_TASK DIRECTIONS_:
Please change "screenshot" to "image" in the entries, starting at the line that has "Identify the location" and ending after the line that has "center [760, 76].", with everything else unchanged. Leave the pictures out.
··· EXTRACTED MATERIAL
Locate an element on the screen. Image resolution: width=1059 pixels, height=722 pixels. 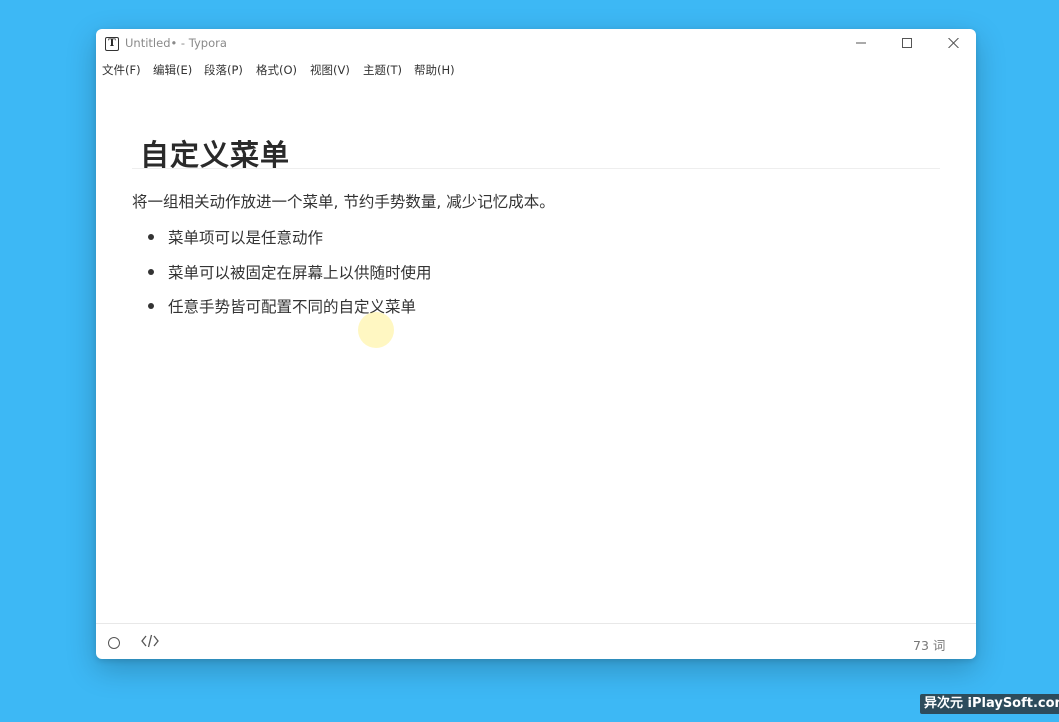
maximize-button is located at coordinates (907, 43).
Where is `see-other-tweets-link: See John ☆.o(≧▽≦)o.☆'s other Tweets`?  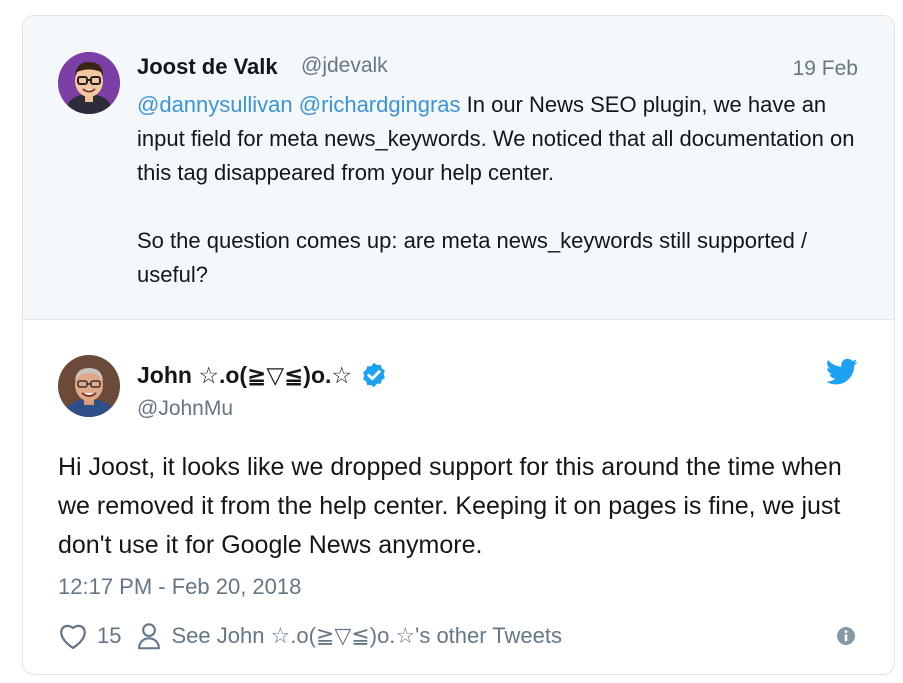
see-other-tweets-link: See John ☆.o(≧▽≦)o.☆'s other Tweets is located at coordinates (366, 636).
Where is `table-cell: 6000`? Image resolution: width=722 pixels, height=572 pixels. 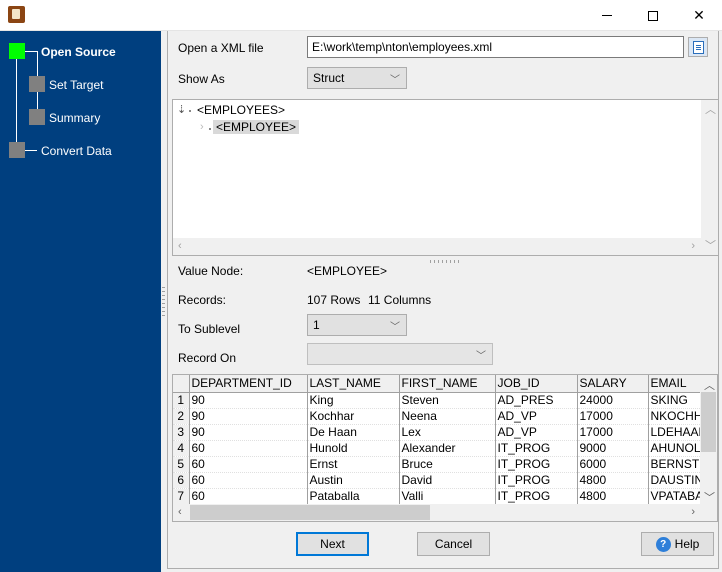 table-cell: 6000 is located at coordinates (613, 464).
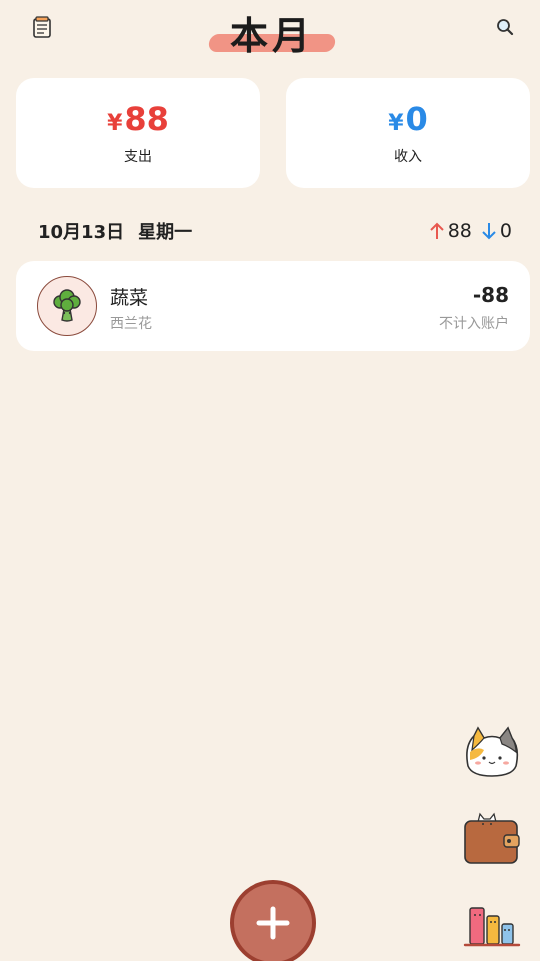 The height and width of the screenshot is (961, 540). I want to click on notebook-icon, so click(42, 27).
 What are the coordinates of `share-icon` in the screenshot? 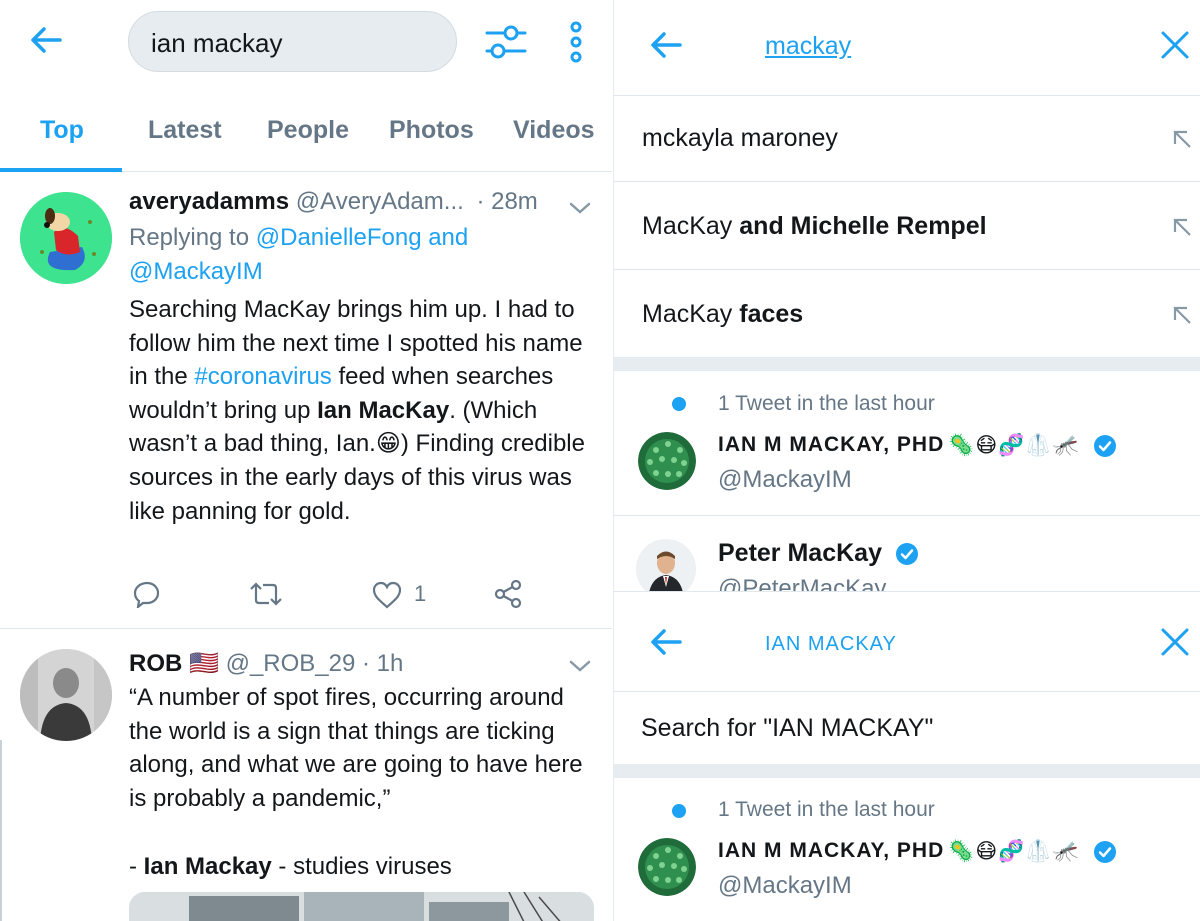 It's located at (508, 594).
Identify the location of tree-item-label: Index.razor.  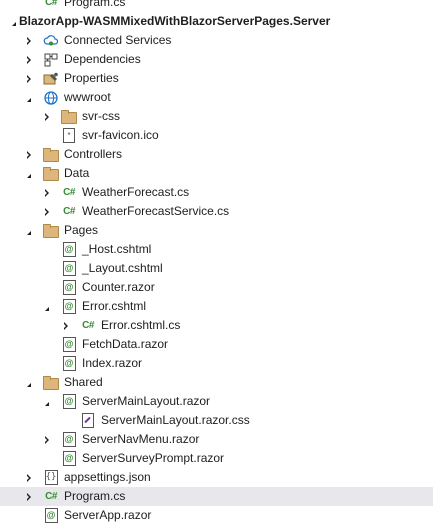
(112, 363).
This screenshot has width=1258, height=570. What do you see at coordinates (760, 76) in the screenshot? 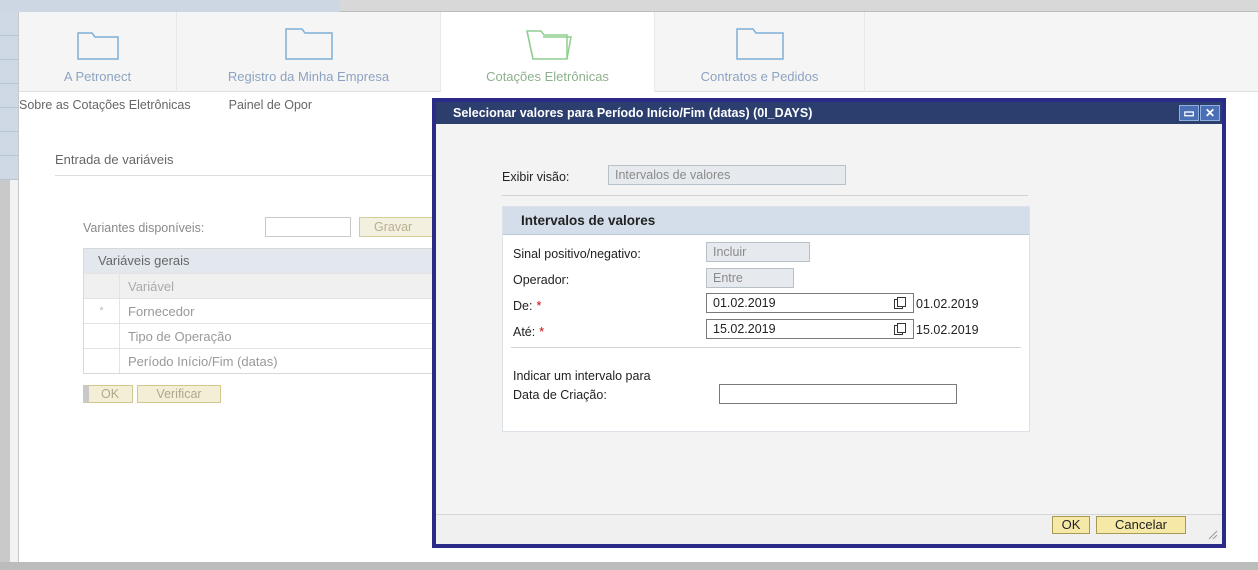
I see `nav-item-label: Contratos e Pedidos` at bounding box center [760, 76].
······
··· EXTRACTED MATERIAL
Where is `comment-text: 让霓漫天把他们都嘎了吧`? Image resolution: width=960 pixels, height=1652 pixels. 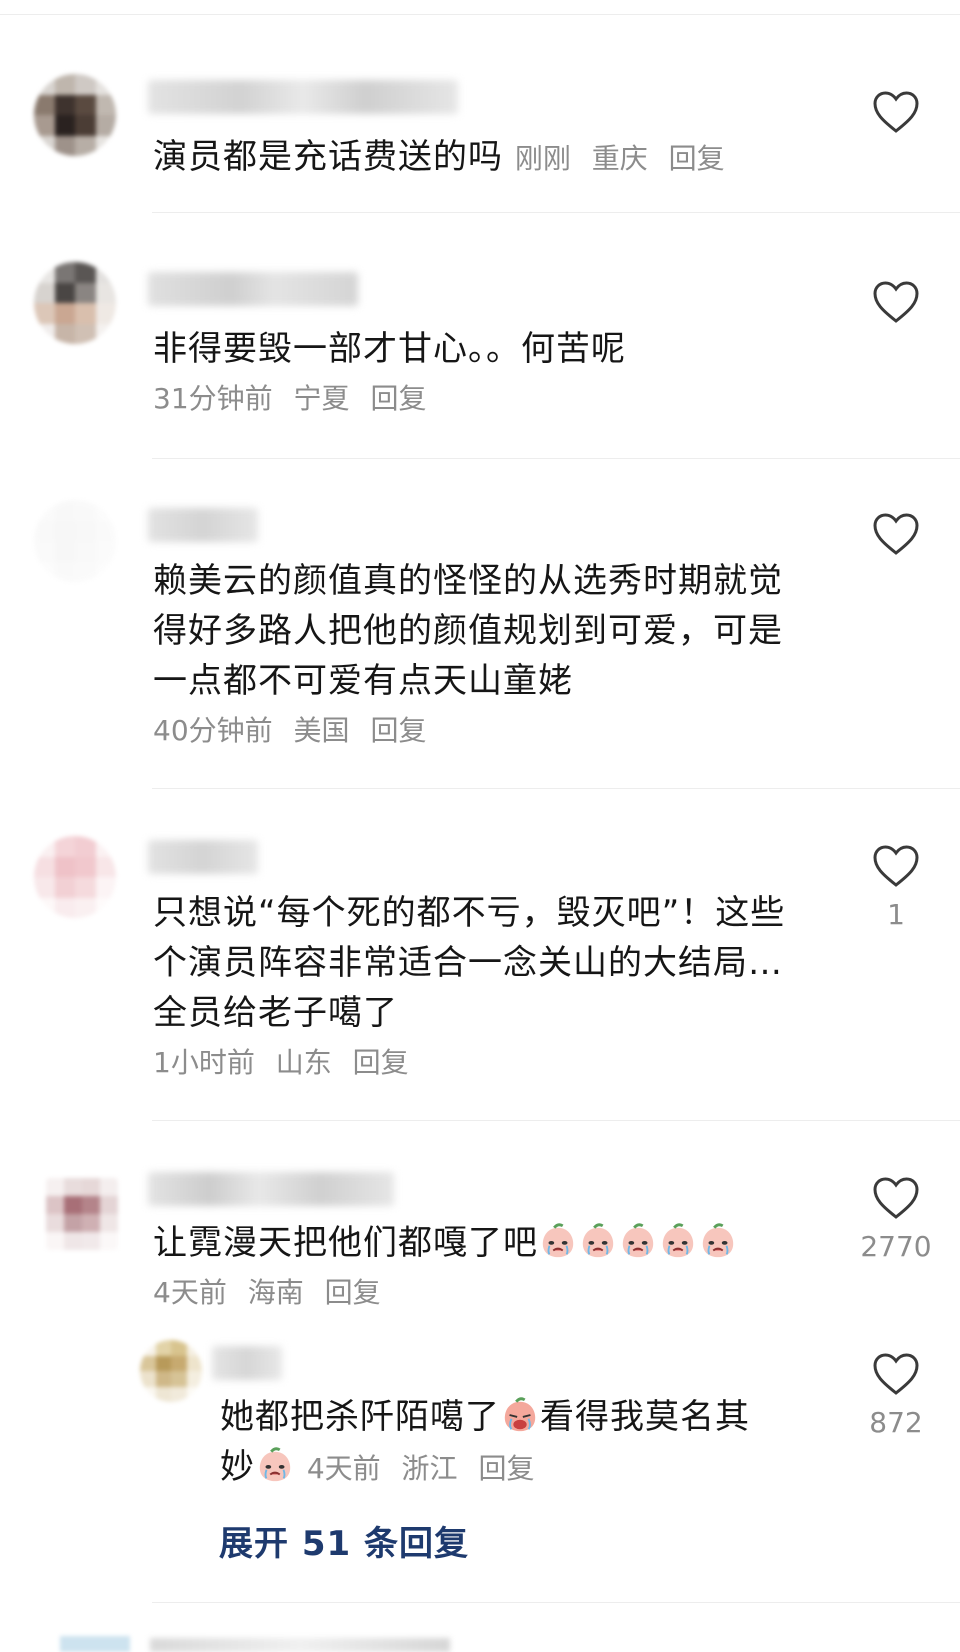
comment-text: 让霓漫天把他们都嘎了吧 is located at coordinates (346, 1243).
······
_ANSWER FOR THIS EXERCISE_:
Identify the location of tree-item-label: Index.razor.  
(112, 363).
This image has width=1258, height=570. What do you see at coordinates (760, 76) in the image? 
I see `nav-item-label: Contratos e Pedidos` at bounding box center [760, 76].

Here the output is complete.